I think the root cause is that many people have the biggest problem when they come into contact with their children, that is, they don't treat themselves as outsiders; they don't treat other people's children as outsiders; and most importantly, they don't treat their children as human beings.

everyone understands that adults need distance to communicate with each other, and it is quite clear that "not if you think you have a good relationship, you can play any joke", but you can't hold a child when you meet a child. He thinks that he is "kind", "funny" and "caring" with strong bad taste and aggressiveness, and he may not have much bad intentions, but he has no respect at all.

someone once kindly asked my son whether he likes his father or his mother. This man is very exploratory, but I don't think he will like to be asked whether he likes his wife or his mother-and I don't think he really wants to figure out who my son likes. Someone once asked my son with concern, if mom and dad don't like you so much with a sister. This man is very warm-hearted, but I think he should first worry about whether his father will tear up all the pictures of his own mother to make it more appropriate-I am also sincerely concerned, but I won't say it.

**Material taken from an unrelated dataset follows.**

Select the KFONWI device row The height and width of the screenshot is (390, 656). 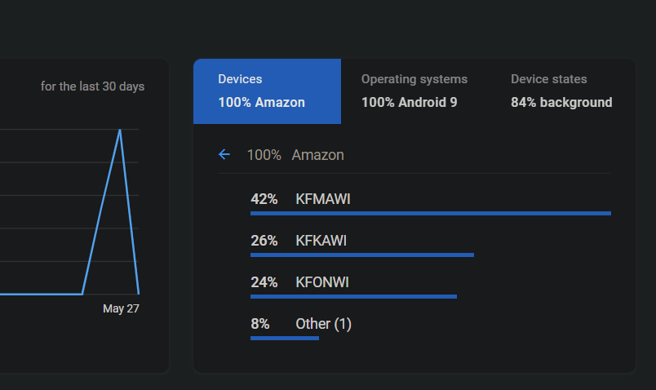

there were people who were very worried that my son was a little too stubborn-- he did have a time like my daughter, who was very loving. But I think he still thinks about how his messy son, who is in his late thirties and has just pulled a plate of dishes for a bite of his favorite food, can get out of the new heights of life more realistically-even though I don't think he has the right to do so.

contact with anyone, no matter what kind of relationship, even blood relationship, whether for adults or children, all need distance.

later, I drank with everyone with a kettle at the dinner table, and the atmosphere was warm.

after drinking the first pot, some people began to slow down, holding up their glasses for a long time before taking a sip;

after drinking the second pot, some people began to politely refuse, saying that they were too strong to drink;

after drinking the third pot, despite the enthusiastic words of persuading wine, some people said that they would drink nothing at all.

it seems that adults still know how to refuse things they don't want to do.

I thought to myself that if I went over and asked him "who am I", he probably wouldn't drink it, let alone feel my care and love, so I didn't pester it any more.

the degree at this time seems to be just right.